Gün geçmiyor ki dünyanın dört bir tarafından insanlar Türkiye'ye gelip yerleşmesin... Havası güzel, insanı güzel, toprağı güzel. Ancak biri vardı ki dünyayı gezdi, dolaştı, eğitmenlik yaptı; sonrasında gelip yüreğiyle bağlandığı İzmir'e ömrünün son 25 yılını verdi. "Benim ülkem burası, burada yaşayıp burada öleceğim" diyordu. Darüşşafaka'nın Urla'daki merkezinde kalan Prof. Elie Hillway, hayatının son aylarını bol bol kitap okuyarak, resim yaparak ve İbrahim Tatlıses dinleyerek geçirdi. Üç ülkenin vatandaşlığını taşıyan Hillway, 90'ıncı yaş gününü kutlamasına 10 gün kala 26 Şubat 2012'de yaşamını kaybetti.

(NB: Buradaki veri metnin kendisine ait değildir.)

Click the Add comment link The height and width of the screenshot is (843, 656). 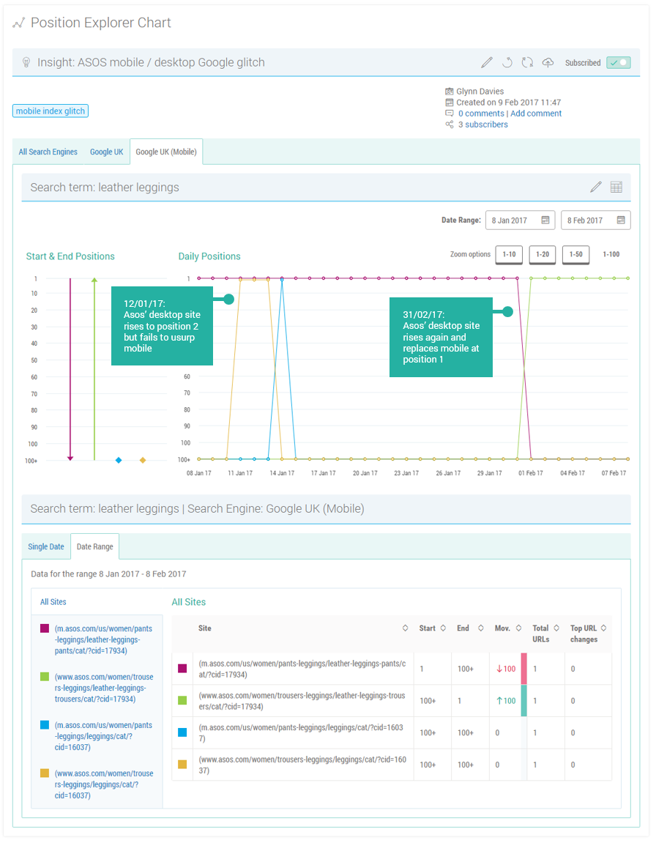click(536, 114)
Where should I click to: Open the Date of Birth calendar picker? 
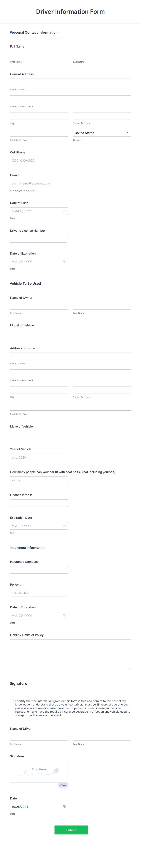click(x=64, y=211)
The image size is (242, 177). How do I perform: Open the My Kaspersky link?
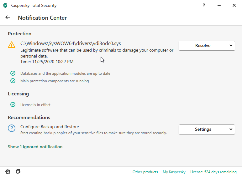[174, 172]
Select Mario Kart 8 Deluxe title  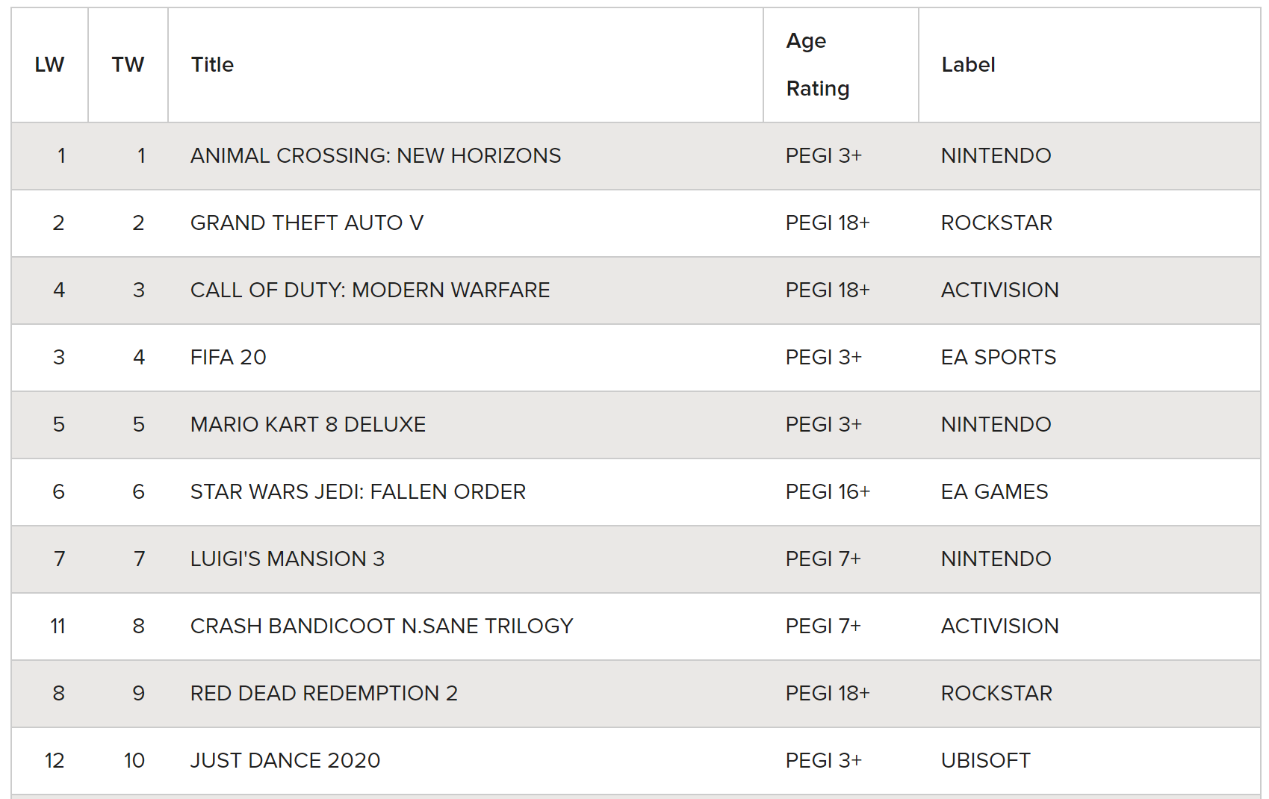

RUM LİDERİNE DANIŞMAN OLDU
1922'de o zaman İngiltere'nin egemenliği altında olan Filistin'de dünyaya gelen Elie Hillway, herhalde doğduğu topraklardan olacak ki hayatı boyunca hep siyasetle ilgilendi, acı çeken insanların dertlerine derman olmaya çalıştı. İngiliz bir diplomat olan eşiyle uluslararası politika okuduğu sırada tanıştıktan sonra İngiltere'ye yerleşti. 6 yılını Londra'da geçirdikten sonra Avustralya'daki Western Australia Üniversitesi'nde siyasi bilimler dersleri verdi. Birçok ülkede de ziyaretçi öğretim görevlisi olması nedeniyle görmediği ülke neredeyse kalmadı. 10 yıl sonra Kıbrıs Adası'na çağrıldı. Bu kez de Eski Rum Kesimi Cumhurbaşkanı Spiros Kiprianu kendisinden Araplarla ilişkiler konusunda danışmanı olmasını istiyordu. Kabul etti, ancak Girit'e yerleşmek istemişti. 7 yılını eşiyle birlikte bu adada geçirmesi, Türkiye'ye de gönül kapısının açılmasına yol açacaktı. Bir kaç defa Türkiye'ye tatile gelen çift, 1986'daki ziyaretlerinden sonra ise bir daha geri dönmedi. Hillway, o zaman hissettiklerini Darüşşafaka'nın dergisine şu sözlerle anlatmıştı: "Yaşadığım her ülkede çok iyi arkadaşlarım oldu. Ama Türkiye'de çok daha fazla dostum var. Bu ülke diğer ülkelerden özellikle Avrupa'dan çok farklı. İnsanlar duygusal, birbirlerine karşı sevgi dolu..."
ZEYBEK BİLE ÖĞRENDİ
Prof. Elie Hillway, emekli olmasına karşın hiç boş durmadı. Özel atölyesinde Türk müziği eşliğinde yaptığı tabloları sergiye bağışladı. İzmir'in sadece müziğini değil, folklorunu sevdi. Zeybek kurslarına gitti. Ahşap boyama ve ebru öğrendi. Yaşı ilerledikçe hastalıkları da arttı. Yakın dostu Ekrem Doğanlı'ya doktorlar, artık organlarının eskidiğini ve ilaçlara yanıt vermediğini söylüyordu. Prof. Hillway, bir gün eşinin mezarlığına ziyarete gitti. Usulca uzanıp "Karıcığım merak etme yakında yanına geleceğim" dedi. 15-20 gün sonra iyice kötüleşti ve yataktan kalkamaz hale geldi. Türkiye âşığı profesör 90'ına 10 gün kala gözlerini yumdu. Tüm dünyayı gezen Hillway, 27 Şubat'ta en çok sevdiği topraklarda, en çok sevdiği kişi olan eşinin yanına defnedildi.
DARÜŞŞAFAKA HAYRANIYDI
2009'da kaybettiği eşini ülkesine göndermek yerine vasiyeti üzerine Bornova'daki Hıristiyan Mezarlığı'na defnetti. Kendisi de Darüşşafaka'nın Urla'daki merkezine 1 Eylül 2009'da yerleşti. Burada son nefesine kadar kendisini yalnız bırakmayan dostu Ekrem Doğanlı ile tanıştı. Günlerini birlikte keyif içinde geçirdiler.